• _Activity_: Before you write out the listing, remove the pictures; everything else stays exactly as it is.

• _Data section_:
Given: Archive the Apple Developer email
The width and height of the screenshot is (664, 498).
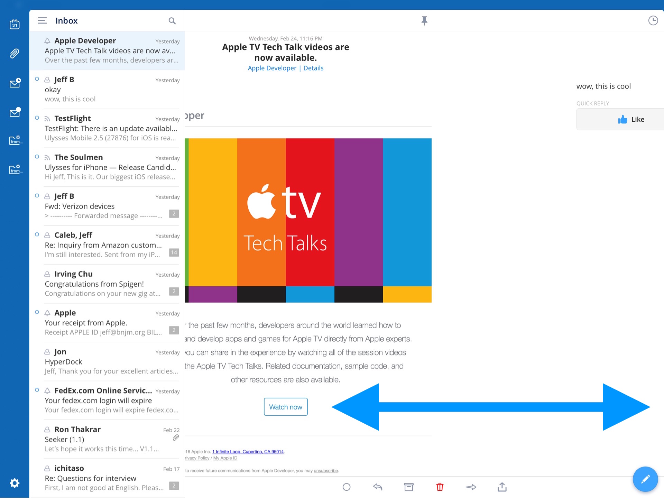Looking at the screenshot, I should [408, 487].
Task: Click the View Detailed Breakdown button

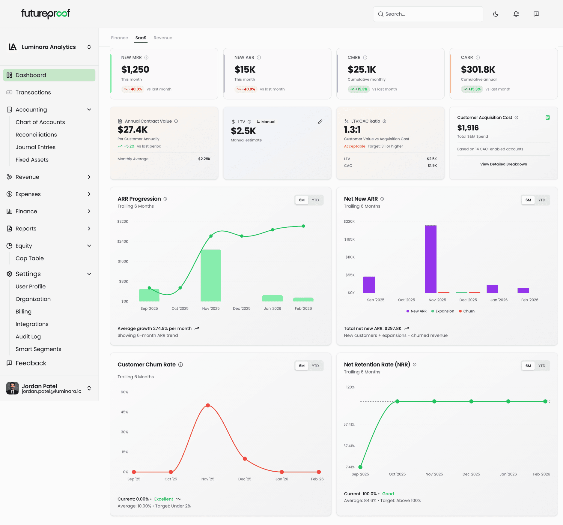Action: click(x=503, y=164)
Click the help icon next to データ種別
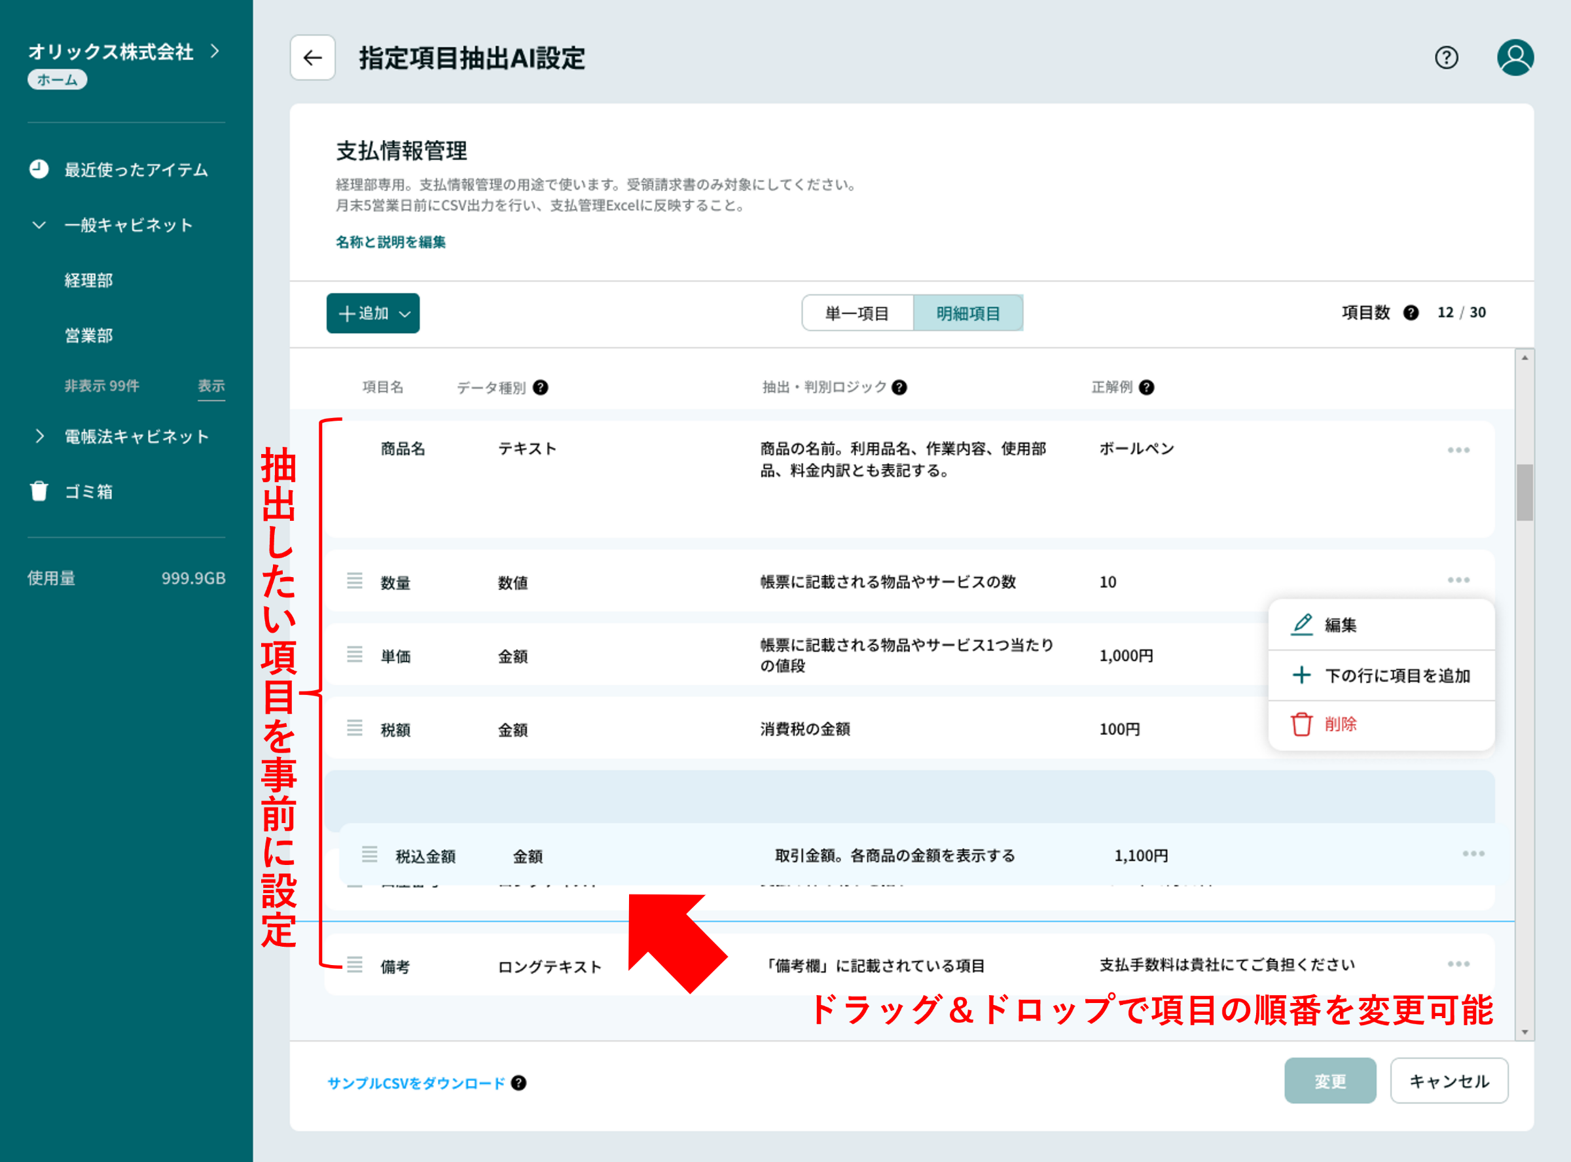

• _Result_:
Given: Archive the Apple Developer email
The width and height of the screenshot is (664, 498).
Looking at the screenshot, I should [408, 487].
Task: Click the View Detailed Breakdown button

Action: click(x=503, y=164)
Click the help icon next to データ種別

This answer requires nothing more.